_Problem requirements_.
Your answer must be the records below, printed exactly.

= = = = =

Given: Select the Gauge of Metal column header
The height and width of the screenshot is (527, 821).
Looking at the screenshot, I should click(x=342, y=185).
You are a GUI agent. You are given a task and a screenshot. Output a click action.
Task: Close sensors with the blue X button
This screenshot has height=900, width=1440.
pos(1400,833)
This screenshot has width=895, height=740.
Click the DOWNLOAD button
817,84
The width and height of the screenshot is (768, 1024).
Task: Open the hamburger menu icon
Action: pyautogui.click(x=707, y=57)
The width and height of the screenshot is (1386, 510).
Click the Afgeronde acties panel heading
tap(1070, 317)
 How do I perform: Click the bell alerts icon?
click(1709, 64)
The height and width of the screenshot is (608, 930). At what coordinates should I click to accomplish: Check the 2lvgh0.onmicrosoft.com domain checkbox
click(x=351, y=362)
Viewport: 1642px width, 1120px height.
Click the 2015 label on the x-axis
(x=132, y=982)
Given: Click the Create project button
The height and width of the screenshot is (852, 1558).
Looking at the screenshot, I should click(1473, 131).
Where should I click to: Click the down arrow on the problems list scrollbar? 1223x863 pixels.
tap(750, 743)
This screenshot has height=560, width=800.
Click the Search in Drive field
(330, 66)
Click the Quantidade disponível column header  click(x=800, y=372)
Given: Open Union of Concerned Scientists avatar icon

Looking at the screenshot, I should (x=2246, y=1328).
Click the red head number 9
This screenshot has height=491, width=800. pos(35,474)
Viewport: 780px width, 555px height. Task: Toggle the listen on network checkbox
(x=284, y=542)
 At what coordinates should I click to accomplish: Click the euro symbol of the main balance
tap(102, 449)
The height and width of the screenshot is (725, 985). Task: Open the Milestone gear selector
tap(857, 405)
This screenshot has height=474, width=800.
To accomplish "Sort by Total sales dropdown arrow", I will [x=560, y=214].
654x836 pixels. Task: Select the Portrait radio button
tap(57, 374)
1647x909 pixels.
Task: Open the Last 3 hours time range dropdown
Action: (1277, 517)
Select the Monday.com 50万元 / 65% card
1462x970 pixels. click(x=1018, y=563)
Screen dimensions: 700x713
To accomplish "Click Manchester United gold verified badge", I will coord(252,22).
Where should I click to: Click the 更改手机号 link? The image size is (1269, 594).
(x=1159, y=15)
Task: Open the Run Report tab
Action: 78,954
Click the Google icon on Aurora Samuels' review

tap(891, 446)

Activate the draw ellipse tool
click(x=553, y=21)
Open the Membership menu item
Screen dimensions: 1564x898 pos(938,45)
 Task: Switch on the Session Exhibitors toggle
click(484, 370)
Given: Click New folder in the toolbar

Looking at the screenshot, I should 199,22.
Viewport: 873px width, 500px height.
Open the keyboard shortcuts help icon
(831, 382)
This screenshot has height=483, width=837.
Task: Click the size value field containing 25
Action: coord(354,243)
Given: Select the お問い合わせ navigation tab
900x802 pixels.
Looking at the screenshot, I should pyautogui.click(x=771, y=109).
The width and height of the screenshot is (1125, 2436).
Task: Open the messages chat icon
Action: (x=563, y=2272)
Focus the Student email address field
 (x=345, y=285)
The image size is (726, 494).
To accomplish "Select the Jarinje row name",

= = = = =

_Final answer_.
Given: Select the Gauge of Metal column header
The height and width of the screenshot is (527, 821).
Looking at the screenshot, I should click(x=342, y=185).
You are a GUI agent. You are given a task and a screenshot. Output a click action.
Task: Close sensors with the blue X button
This screenshot has height=900, width=1440.
pos(1400,833)
This screenshot has width=895, height=740.
Click the DOWNLOAD button
817,84
The width and height of the screenshot is (768, 1024).
Task: Open the hamburger menu icon
Action: pyautogui.click(x=707, y=57)
The width and height of the screenshot is (1386, 510).
Click the Afgeronde acties panel heading
tap(1070, 317)
 How do I perform: Click the bell alerts icon?
click(1709, 64)
The height and width of the screenshot is (608, 930). At what coordinates should I click to accomplish: Check the 2lvgh0.onmicrosoft.com domain checkbox
click(x=351, y=362)
Viewport: 1642px width, 1120px height.
Click the 2015 label on the x-axis
(x=132, y=982)
Given: Click the Create project button
The height and width of the screenshot is (852, 1558).
Looking at the screenshot, I should click(1473, 131).
Where should I click to: Click the down arrow on the problems list scrollbar? 1223x863 pixels.
tap(750, 743)
This screenshot has height=560, width=800.
Click the Search in Drive field
(330, 66)
Click the Quantidade disponível column header  click(x=800, y=372)
Given: Open Union of Concerned Scientists avatar icon

Looking at the screenshot, I should (x=2246, y=1328).
Click the red head number 9
This screenshot has height=491, width=800. pos(35,474)
Viewport: 780px width, 555px height. Task: Toggle the listen on network checkbox
(x=284, y=542)
 At what coordinates should I click to accomplish: Click the euro symbol of the main balance
tap(102, 449)
The height and width of the screenshot is (725, 985). Task: Open the Milestone gear selector
tap(857, 405)
This screenshot has height=474, width=800.
To accomplish "Sort by Total sales dropdown arrow", I will [x=560, y=214].
654x836 pixels. Task: Select the Portrait radio button
tap(57, 374)
1647x909 pixels.
Task: Open the Last 3 hours time range dropdown
Action: (1277, 517)
Select the Monday.com 50万元 / 65% card
1462x970 pixels. click(x=1018, y=563)
Screen dimensions: 700x713
To accomplish "Click Manchester United gold verified badge", I will coord(252,22).
Where should I click to: Click the 更改手机号 link? The image size is (1269, 594).
(x=1159, y=15)
Task: Open the Run Report tab
Action: 78,954
Click the Google icon on Aurora Samuels' review

tap(891, 446)

Activate the draw ellipse tool
click(x=553, y=21)
Open the Membership menu item
Screen dimensions: 1564x898 pos(938,45)
 Task: Switch on the Session Exhibitors toggle
click(484, 370)
Given: Click New folder in the toolbar

Looking at the screenshot, I should 199,22.
Viewport: 873px width, 500px height.
Open the keyboard shortcuts help icon
(831, 382)
This screenshot has height=483, width=837.
Task: Click the size value field containing 25
Action: coord(354,243)
Given: Select the お問い合わせ navigation tab
900x802 pixels.
Looking at the screenshot, I should pyautogui.click(x=771, y=109).
The width and height of the screenshot is (1125, 2436).
Task: Open the messages chat icon
Action: (x=563, y=2272)
Focus the Student email address field
 (x=345, y=285)
The image size is (726, 494).
To accomplish "Select the Jarinje row name",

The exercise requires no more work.